Mechanical efficiency can assess motor performance in individuals with
physical disabilities. The purpose was to determine the utility of predicting it
from heart rate (HR) during a self-paced stair-climbing test in adults with
chronic hemiparesis after stroke and to determine the minimal detectable change
of net mechanical efficiency (MEnet) measured by this exercise. METHODS: First,
15 subjects with chronic hemiparesis participated in a validation study (A) and
then 28 took part in a repeatability study (B). In study A the MEnet was
calculated from external work and oxygen uptake above rest (dVO2), as directly
measured and as predicted from body weight and increase in heart rate (dHR).

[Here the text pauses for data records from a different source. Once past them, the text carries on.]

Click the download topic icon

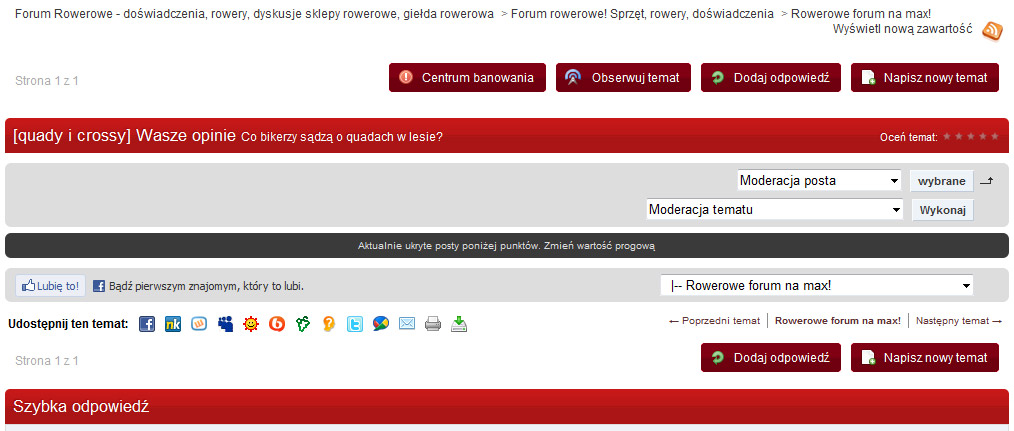pyautogui.click(x=459, y=324)
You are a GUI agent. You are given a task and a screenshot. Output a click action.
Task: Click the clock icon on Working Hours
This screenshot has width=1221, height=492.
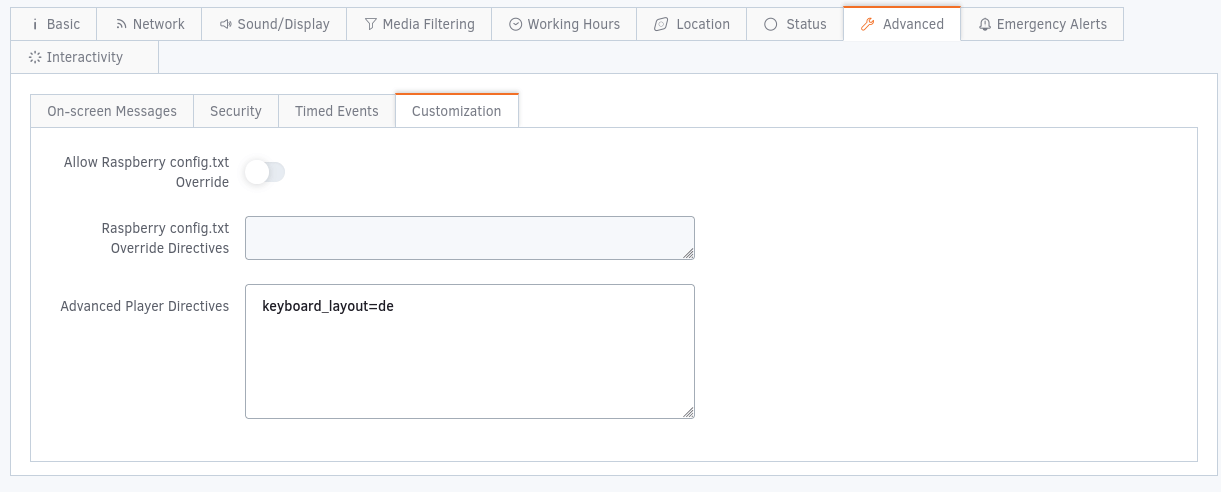515,24
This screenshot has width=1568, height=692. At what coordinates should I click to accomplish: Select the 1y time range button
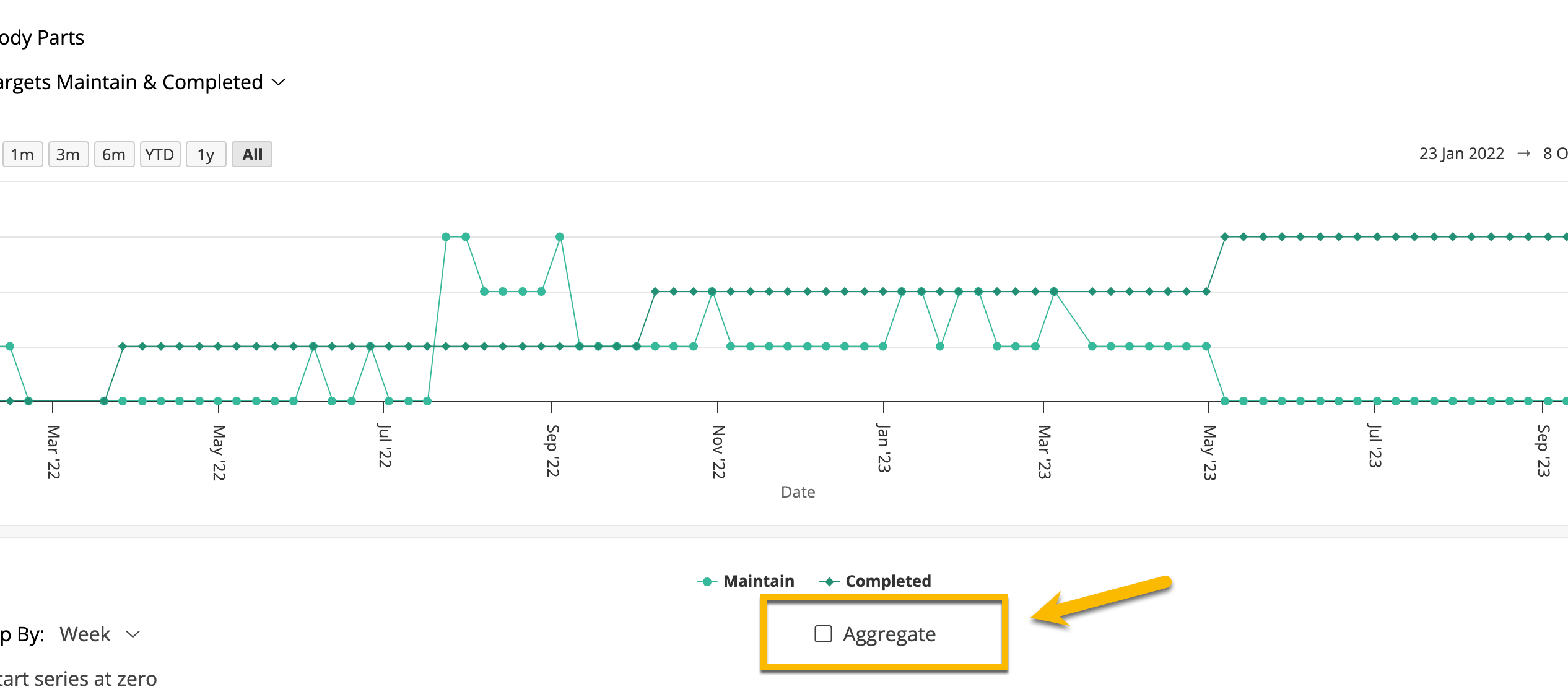(x=206, y=154)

In
study B, predicted dVO2 was used to obtain MEnet for duplicate stair-climbing
tests (T1, T2) with >30 min rest between. RESULTS: Measured MEnet was closely
related to predicted MEnet (r = 0.97, p < 0.001). In study B predicted MEnet for
T2 and T1 were closely related (r = 0.91, ICC = 0.90). CONCLUSION: With a minimal
detectable change of 0.6% (0.053 of average MEnet score of 10.4%), MEnet values
from the stair-climbing test seem sufficiently meaningful to estimate ambulatory
ability and its changes with interventions or walking aids in adults with
hemiparesis. IMPLICATIONS FOR REHABILITATION: Ambulatory ability can be estimated
from mechanical efficiency, obtained from a 5-min stair-climbing test utilizing a
4-step stair, to measure external work, and the change in heart rate above rest
to estimate the metabolic cost of the task. A change of > 0.6% in mechanical
efficiency by this stair-climbing test indicates a significant change in
ambulatory ability of persons with hemiparesis.